Exact Sciences, Fiserv, OneEvent, & More: This Week’s WI Watchlist
Stay out of the snow, and in the know, with these recent headlines from Wisconsin’s innovation community.
—Madison-based Exact Sciences (NASDAQ: EXAS) said that Cologuard, the company’s stool-based DNA test for colorectal cancer, will be covered as an in-network service for members of the Louisville, KY-based health insurer Humana (NYSE: HUM), effective Jan. 1. Cologuard is now covered by health plans in the U.S. that together have more than 153 million members, according to a post on the stock market website Seeking Alpha. Other major insurers that have recently agreed to cover the test include TRICARE, which provides health benefits to 9.4 million current and former U.S. military personnel, and Bloomfield, CT-based Cigna (NYSE: CI), which added Cologuard to its medical coverage policy decision in October.
—Fiserv, the Brookfield-based financial services giant, said it has agreed to acquire Online Banking Solutions, an Atlanta-based developer of tools for cash management and digital business banking. Terms of the transaction, which Fiserv (NASDAQ: FISV) said is expected to close later this month, were not disclosed in a news release announcing the deal. In January, the company bought the Community Financial Services business of Naples, FL-Based ACI Worldwide (NASDAQ: ACIW) in a $200 million cash deal.
—StartingBlock Madison, a center for entrepreneurs in Wisconsin’s capital city, presented a 3D preview of its planned future home before the City of Madison Plan Commission. American Family Insurance, a key backer of the StartingBlock project, and Oregon-based Arch Virtual teamed up to give commissioners simulated street-level views of the building that will house StartingBlock. An employee of American Family helped lead the virtual reality tour by strapping on an Oculus Rift viewer and moving his head and body in various directions. Construction on StartingBlock is scheduled to begin in early 2017.

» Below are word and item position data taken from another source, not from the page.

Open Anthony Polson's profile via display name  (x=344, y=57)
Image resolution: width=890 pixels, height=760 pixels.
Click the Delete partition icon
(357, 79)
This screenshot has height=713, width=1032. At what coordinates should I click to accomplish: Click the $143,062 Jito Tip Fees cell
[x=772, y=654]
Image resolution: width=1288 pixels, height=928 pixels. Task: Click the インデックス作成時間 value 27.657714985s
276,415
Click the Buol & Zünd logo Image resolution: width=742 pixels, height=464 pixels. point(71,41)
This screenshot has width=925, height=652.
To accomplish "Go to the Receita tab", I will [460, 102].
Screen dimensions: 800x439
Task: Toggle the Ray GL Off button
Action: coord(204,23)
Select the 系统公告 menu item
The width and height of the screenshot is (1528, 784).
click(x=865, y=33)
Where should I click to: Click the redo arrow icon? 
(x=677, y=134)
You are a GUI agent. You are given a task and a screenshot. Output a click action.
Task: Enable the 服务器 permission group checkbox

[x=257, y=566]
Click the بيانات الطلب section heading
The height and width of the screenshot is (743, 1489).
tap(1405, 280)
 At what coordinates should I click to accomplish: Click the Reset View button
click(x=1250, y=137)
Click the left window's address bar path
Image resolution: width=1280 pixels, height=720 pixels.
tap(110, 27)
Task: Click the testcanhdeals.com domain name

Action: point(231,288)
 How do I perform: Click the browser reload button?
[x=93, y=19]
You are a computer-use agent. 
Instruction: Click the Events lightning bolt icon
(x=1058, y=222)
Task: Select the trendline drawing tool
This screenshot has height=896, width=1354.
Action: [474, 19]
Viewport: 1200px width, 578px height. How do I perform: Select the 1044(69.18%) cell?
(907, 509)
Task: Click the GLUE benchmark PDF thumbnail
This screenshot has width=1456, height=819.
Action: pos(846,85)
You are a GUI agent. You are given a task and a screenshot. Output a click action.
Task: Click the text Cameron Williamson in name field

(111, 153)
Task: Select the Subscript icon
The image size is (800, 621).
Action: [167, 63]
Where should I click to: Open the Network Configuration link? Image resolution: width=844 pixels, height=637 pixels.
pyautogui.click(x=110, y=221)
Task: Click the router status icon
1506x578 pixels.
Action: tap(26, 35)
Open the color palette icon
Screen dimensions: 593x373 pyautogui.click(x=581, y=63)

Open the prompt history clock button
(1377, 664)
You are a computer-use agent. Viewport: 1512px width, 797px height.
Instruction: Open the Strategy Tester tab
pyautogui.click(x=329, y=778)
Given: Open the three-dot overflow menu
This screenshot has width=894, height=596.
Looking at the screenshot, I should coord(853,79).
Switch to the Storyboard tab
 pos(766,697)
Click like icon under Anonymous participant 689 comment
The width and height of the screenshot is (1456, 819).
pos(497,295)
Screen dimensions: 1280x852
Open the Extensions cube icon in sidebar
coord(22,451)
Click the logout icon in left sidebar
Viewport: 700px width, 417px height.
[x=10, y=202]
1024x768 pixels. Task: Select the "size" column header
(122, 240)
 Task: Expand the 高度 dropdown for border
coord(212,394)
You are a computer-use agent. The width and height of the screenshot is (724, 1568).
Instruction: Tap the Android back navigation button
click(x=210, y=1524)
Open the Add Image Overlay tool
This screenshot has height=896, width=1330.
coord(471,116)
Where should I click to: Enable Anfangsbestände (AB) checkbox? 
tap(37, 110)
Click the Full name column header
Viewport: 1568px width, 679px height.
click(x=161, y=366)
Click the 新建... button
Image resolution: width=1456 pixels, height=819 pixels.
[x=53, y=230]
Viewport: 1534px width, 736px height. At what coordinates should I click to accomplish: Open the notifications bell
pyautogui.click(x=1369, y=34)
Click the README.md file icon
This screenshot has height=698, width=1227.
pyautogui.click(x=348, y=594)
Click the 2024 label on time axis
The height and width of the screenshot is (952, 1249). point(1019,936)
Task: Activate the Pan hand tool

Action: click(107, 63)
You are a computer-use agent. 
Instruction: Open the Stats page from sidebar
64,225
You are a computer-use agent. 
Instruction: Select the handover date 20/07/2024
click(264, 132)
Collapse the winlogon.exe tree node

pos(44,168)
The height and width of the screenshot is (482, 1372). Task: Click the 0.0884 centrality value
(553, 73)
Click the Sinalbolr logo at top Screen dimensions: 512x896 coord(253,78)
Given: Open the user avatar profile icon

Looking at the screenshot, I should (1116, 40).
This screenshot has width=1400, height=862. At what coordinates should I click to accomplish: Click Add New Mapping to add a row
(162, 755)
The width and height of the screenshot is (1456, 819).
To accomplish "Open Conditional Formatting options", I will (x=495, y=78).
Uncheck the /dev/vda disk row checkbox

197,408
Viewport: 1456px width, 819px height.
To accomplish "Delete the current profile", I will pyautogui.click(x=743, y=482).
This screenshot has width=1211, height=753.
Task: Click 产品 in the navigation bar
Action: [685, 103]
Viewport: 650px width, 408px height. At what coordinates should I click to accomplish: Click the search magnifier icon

—Mount Horeb-based OneEvent was named the Madison area’s most innovative company by the Greater Madison Chamber of Commerce. OneEvent is developing software that increases the sensitivity of smoke detectors, and turns them into versatile devices for monitoring commercial and residential buildings. Other finalists for the chamber’s “Nex7 Stage” award included AkitaBox, Bendyworks, and Forward Health Group.
—The National Nuclear Security Administration (NNSA), part of the U.S. Department of Energy, awarded $10 million in funding to Shine Medical Technologies. Janesville-based Shine is working to resume domestic production of molybdenum-99, a vital medical isotope. The company’s method is underpinned by particle accelerator technology. Shine has now received a total of $25 million through the NNSA’s molybdenum-99 program, which the federal agency created in 2010 to spur production of the isotope in the U.S.
—The Wisconsin State Journal profiled two closely related businesses—RevolutionEHR and Rev360—both of which are based in Madison and led by Scott Jens, who is trained as an optometrist. (Rev360 reportedly will become RevolutionEHR’s parent company, even though RevolutionEHR was formed first.) RevolutionEHR is developing electronic health records software to manage data on patients’ eye care, including information on appointments at eye clinics. Rev360, meanwhile, sells supplies and provides billing services to some of RevolutionEHR’s customers, the newspaper reported.
—Cellectar Biosciences (NASDAQ: CLRB) announced that the U.S. Patent and Trademark Office issued patent allowances covering method of use for three compounds the Madison-based company is developing. One of them is Cellectar’s lead candidate, CLR 131, which has the potential to treat multiple myeloma and other types of blood cancer. Cellectar said in a news release that the allowance for that compound “covers radiotherapy applications for a broad range of solid tumors,” including ones in the liver, breast, and lung. The company also said it was granted an allowance for CLR 1603, which is conjugated to the old cancer drug paclitaxel.
—Milwaukee-based Wantable, which ships curated boxes containing garments, beauty products, accessories, and other items to a mostly young, female customer base, raised $813,979 from three investors, according to a SEC filing. It was reported last week that Wantable plans to move into a larger space about 1.5 miles west of its current headquarters by the end of March.
—In other fundraising news, Superior-based Fasetto raised $350,000 from three investors, a document filed with federal securities regulators shows. Fasetto, which Xconomy profiled last year, has developed a solid-state storage device that allows a user to transmit data to any Wi-Fi-enabled device—even when there’s no Internet connection available. The company’s device, known as Link, can now reportedly store 2 terabytes of data.